The Eight Mountains
Cert - 12, Run-time - 2 hours 27 minutes, Directors - Felix van Groeningen, Charlotte Vandermeersch.
Over multiple decades of growing up separately, childhood friends Pietro (Luca Marinelli) and Bruno (Alessandro Borghi) keep returning to the peace of the Italian alps.
In February I praised Marcel The Shell With Shoes On for its wholesomeness and tenderness. With a more real-world footing, The Eight Mountains depicts a tender, decade-spanning friendship between childhood friends Pietro (Luca Marinelli) and Bruno (Alessando Borghi). Growing up in the city and countryside respectively the pair reunite each summer to roam the Italian alps, right where Bruno lives; doing so well into adulthood.
There’s a sense of peace and calm in the silences between the pair. Not quiet used to emphasise what has come beforehand or make a point. Silence. They’re happy enough in each other’s company, assisted by the stunning backdrops which are so integral to the film and the characters, that sometimes nothing needs to be said.
An adult Pietro narrates the film’s events. The box-like aspect ratio provides the feeling of someone looking back at old polaroids, each one continuing the story of developing moments within the lives of the central friends. Emphasised by the frequent use of songs by Daniel Norgren; acting as the one nostalgic record in the holiday cottage where the narrator used to stay with his family each summer.
Both figures grow tense and distant relationships with the father-figures in their lives - eventually leading to a key emotional sequence in the later stages of the film - yet, they have a close bond with each other. They may change as they grow up (in a natural, believeable way) but despite time jumps we know they’re the same people thanks to their relationship.

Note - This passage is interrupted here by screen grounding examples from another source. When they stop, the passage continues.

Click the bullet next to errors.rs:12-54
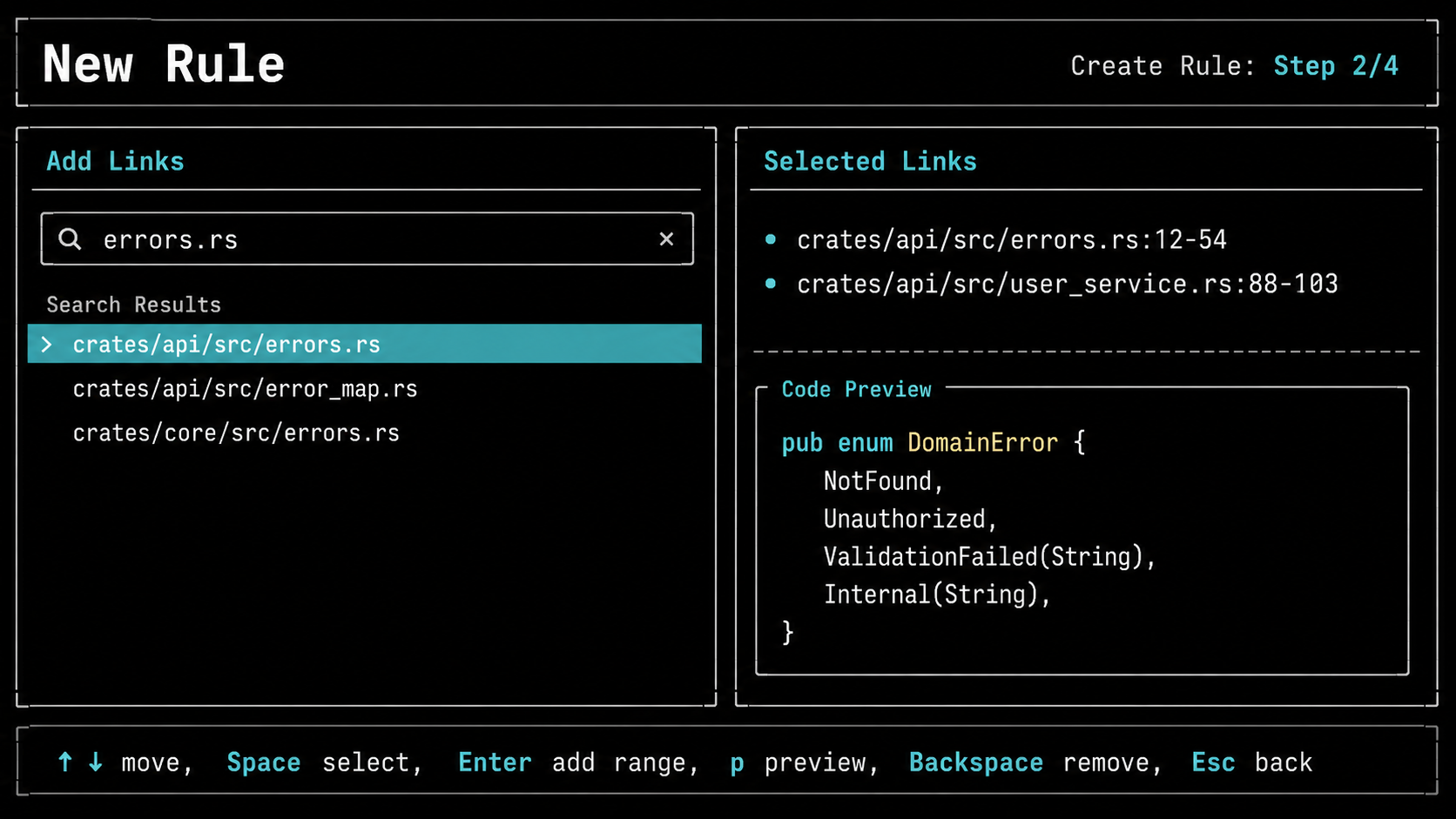The image size is (1456, 819). [771, 239]
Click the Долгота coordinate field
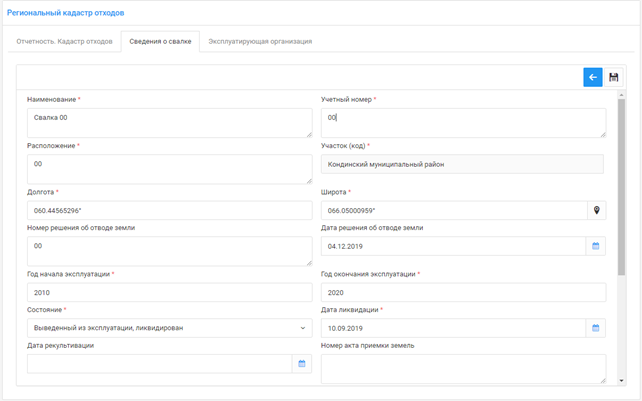This screenshot has width=642, height=401. click(x=169, y=211)
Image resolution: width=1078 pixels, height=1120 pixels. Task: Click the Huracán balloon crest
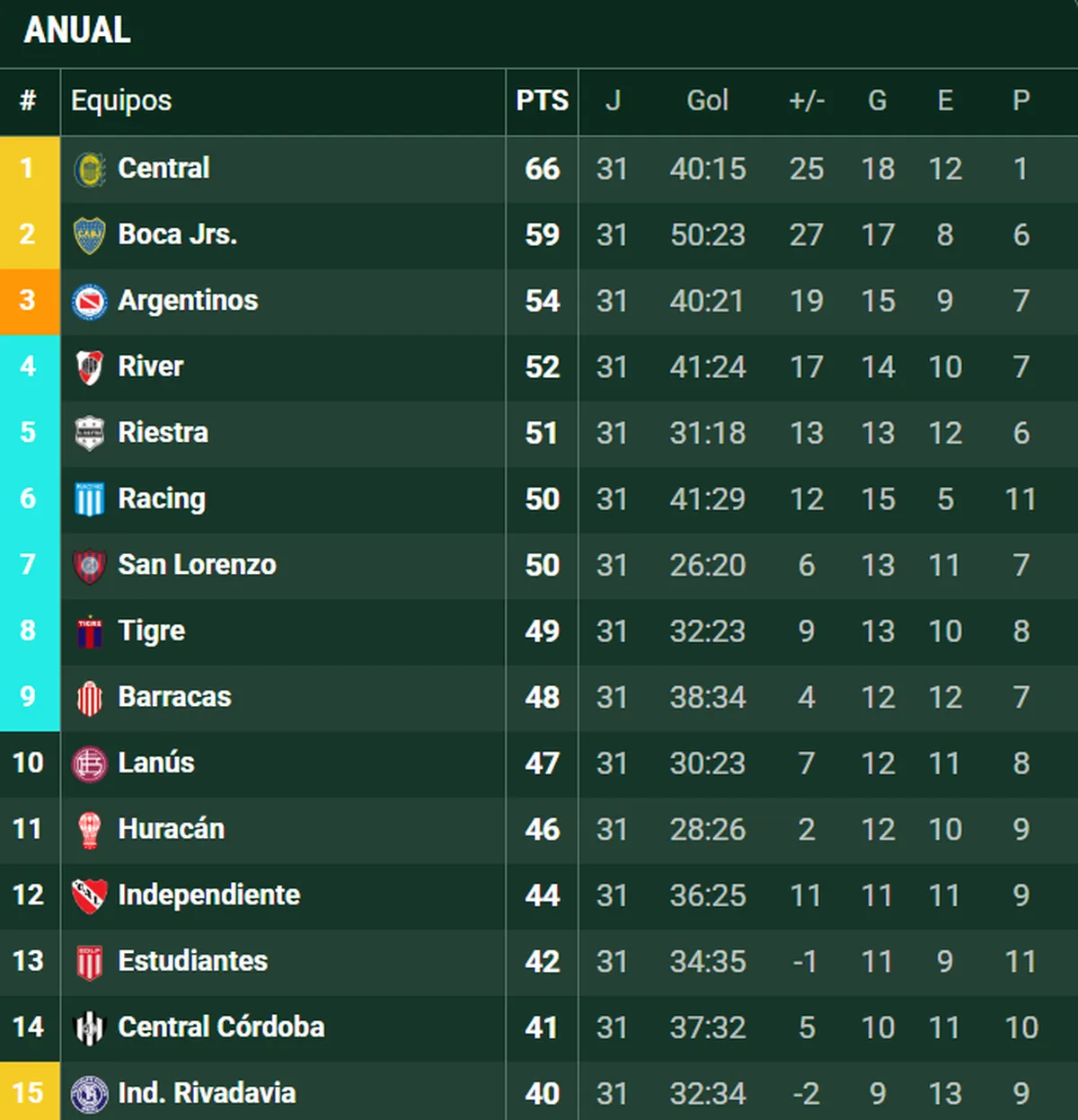click(x=89, y=829)
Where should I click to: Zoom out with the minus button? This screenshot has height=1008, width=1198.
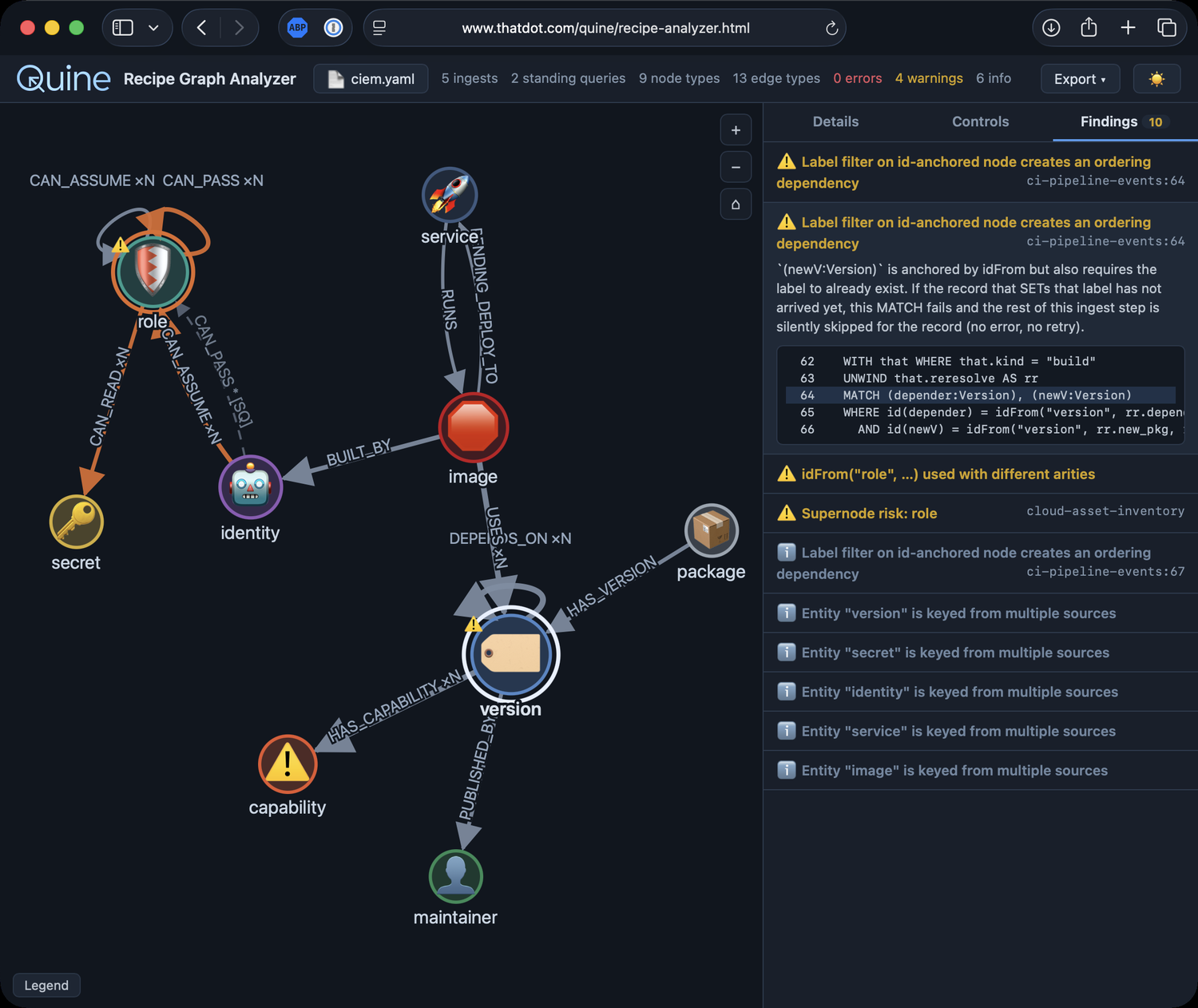pos(736,167)
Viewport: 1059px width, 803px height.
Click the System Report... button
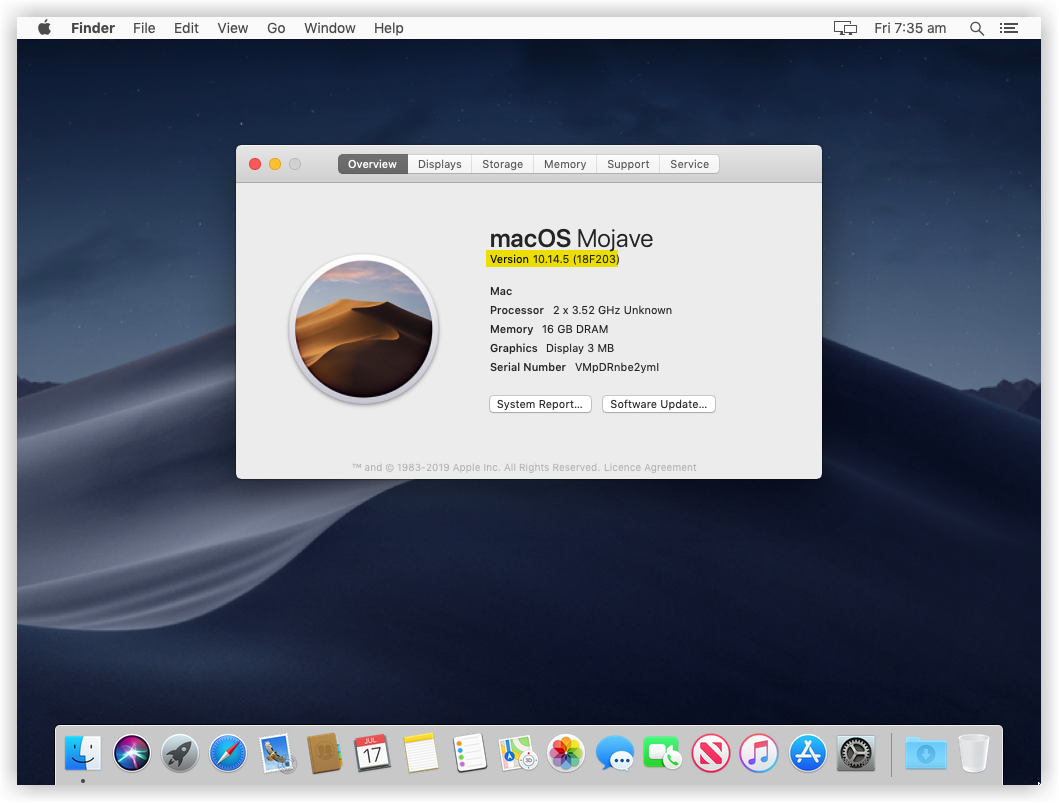pos(540,404)
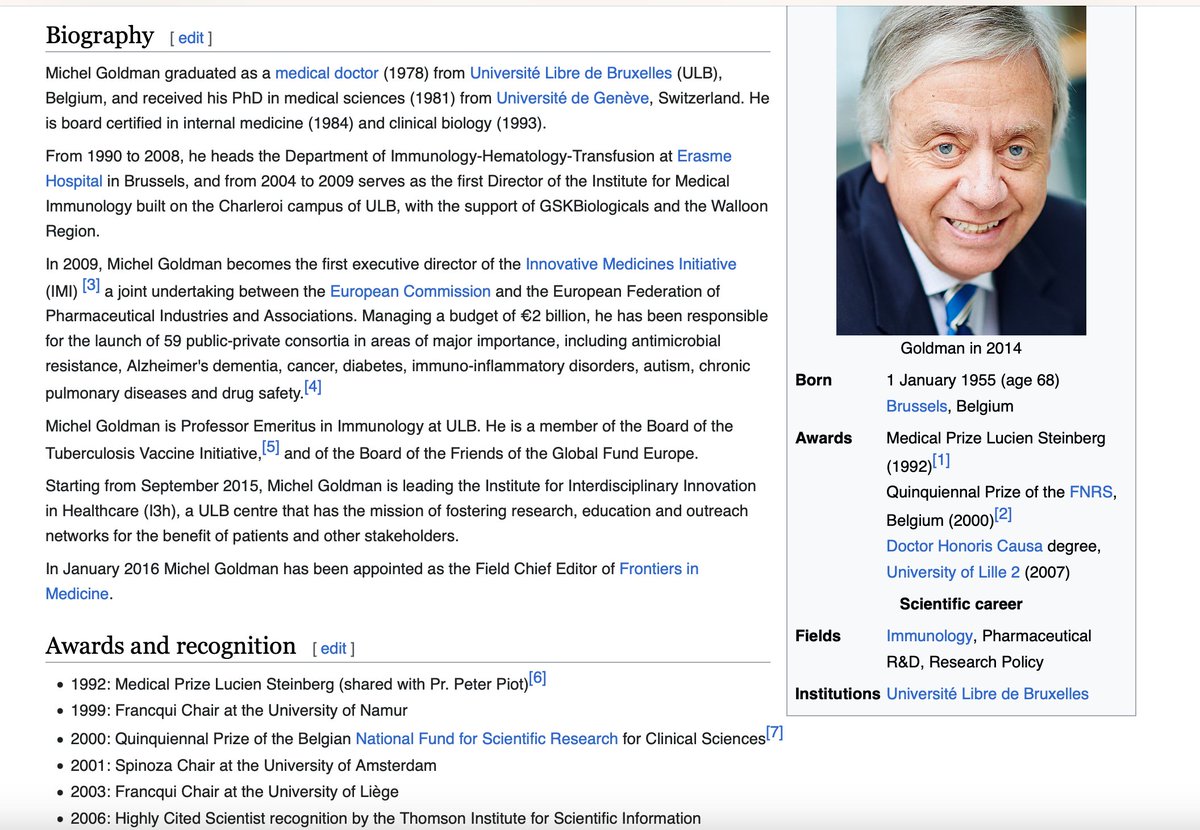Open the Erasme Hospital link
The image size is (1200, 830).
tap(705, 157)
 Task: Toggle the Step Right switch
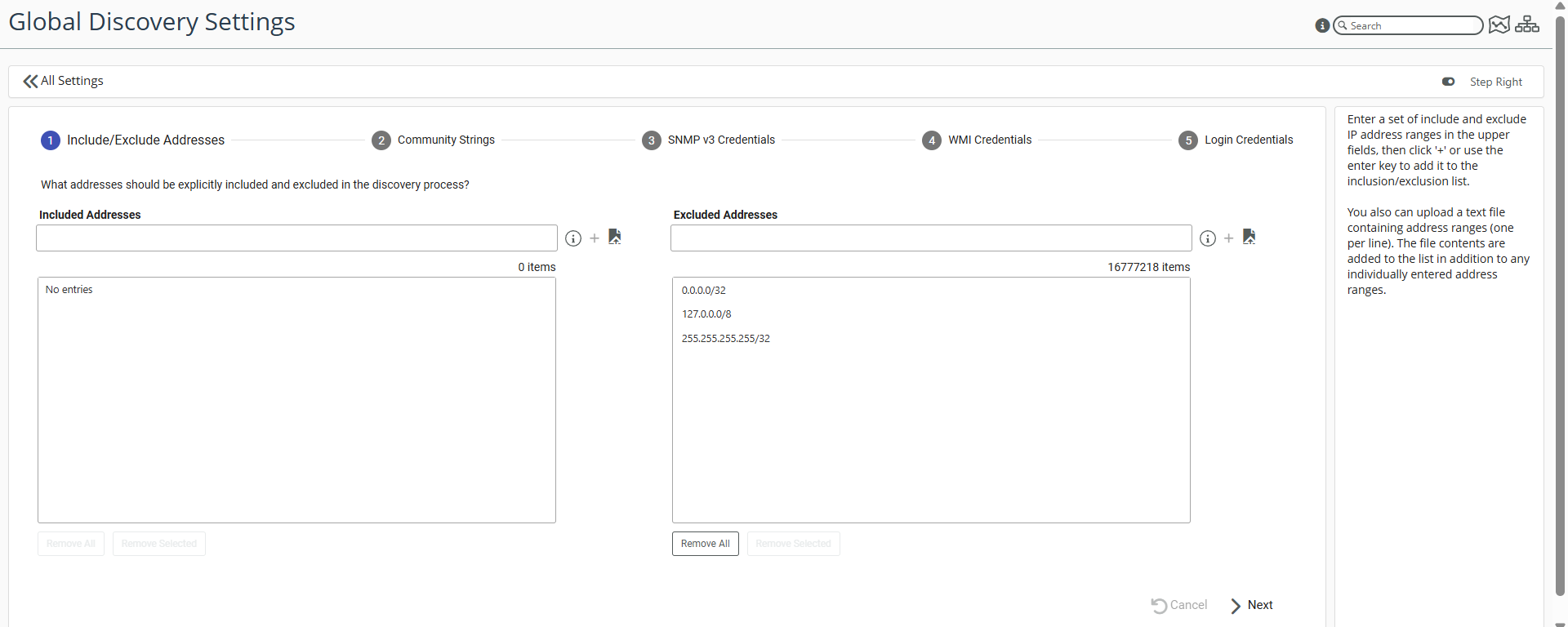coord(1448,82)
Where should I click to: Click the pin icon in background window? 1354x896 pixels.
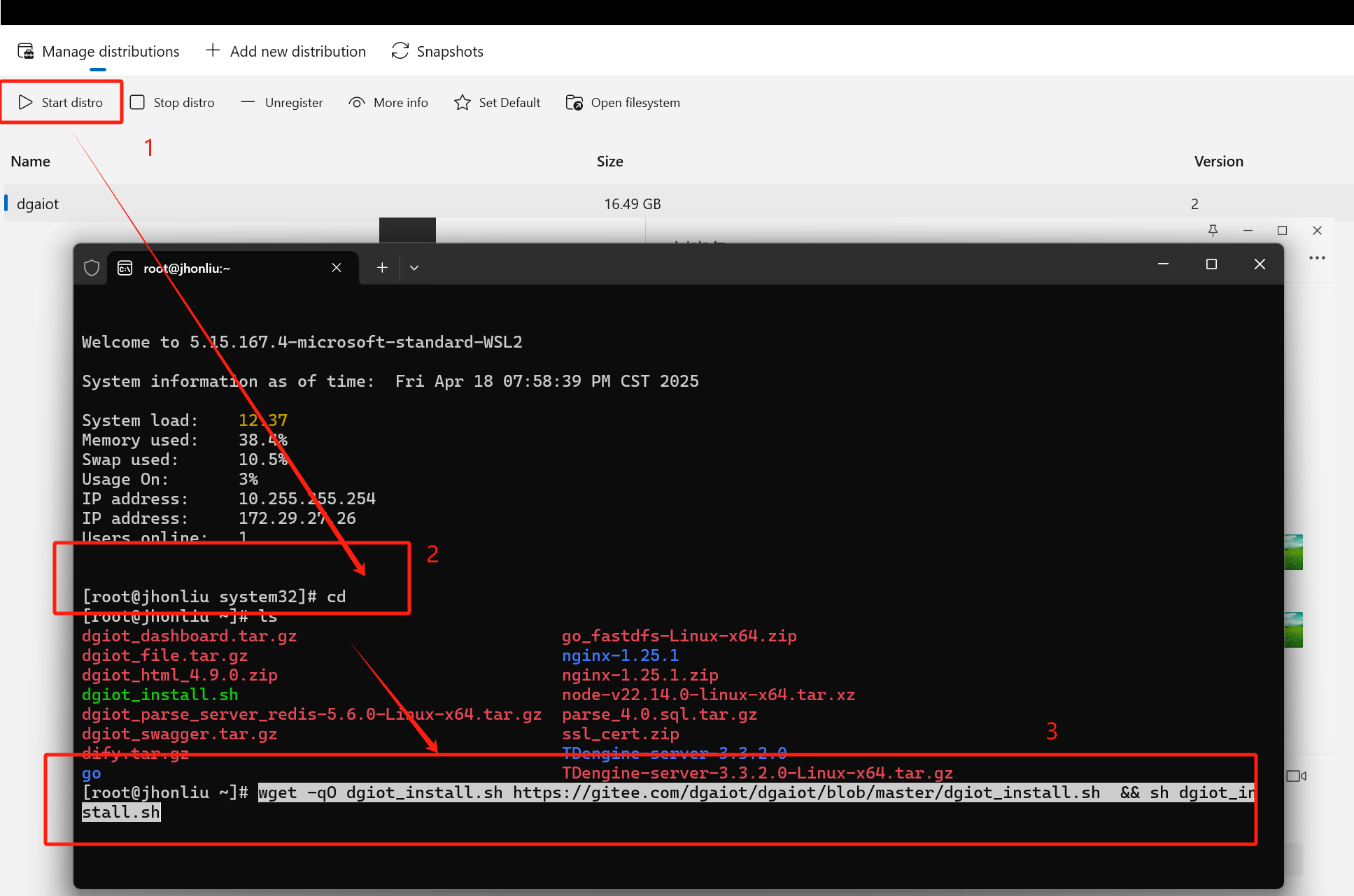tap(1213, 230)
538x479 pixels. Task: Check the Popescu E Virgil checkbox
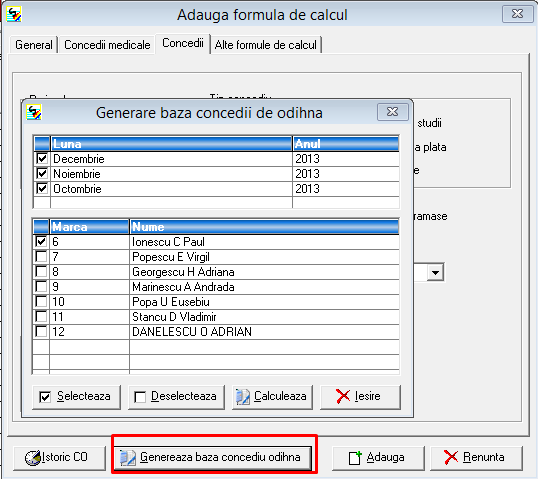click(x=41, y=257)
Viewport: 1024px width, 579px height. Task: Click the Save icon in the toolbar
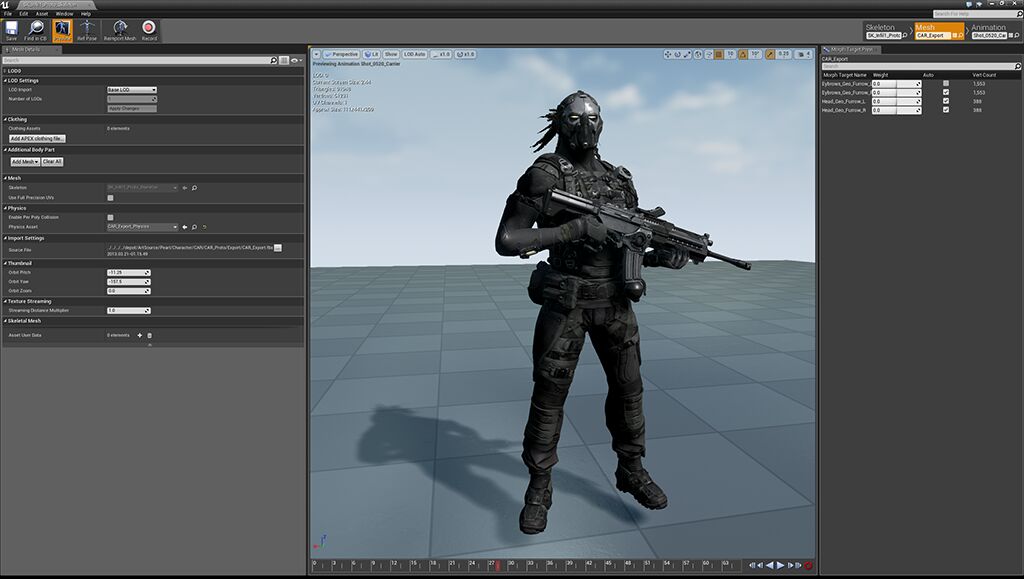[13, 26]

After having not seen each other for years they plan to rebuild a house together on the mountain. “This is our summer house, where we’ll see each other every year” Pietro says, as if insisting a promise and almost demanding one back from his friend. In a similar vein you genuinely believe him when he assures over the phone “I’ll be on my way as fast as I can”.
At two-and-a-half hours you never question the film’s run-time or where it’s going. The pacing, like the central friendship, is relaxed and guides you along with ease as you’re given time to drink in both the scenery (the natural environment is truly amazing to look at) and the places we see the core pair go in their lives. Each with their hopes and wants for where life will take them, although occasionally questioning their course and themselves, adding to the natural progression of life which the narrative charts.
You stay with it due to how much you buy into the care and love Bruno and Pietro have for each other. The silence and safety of the alps is pure silence marking a place of true escape, yet one with lingering confrontations in the past. There are various male relationships on display, yet the core focus is that of a calm, gentle male friendship guiding the film and making for moments of genuine profundity throughout.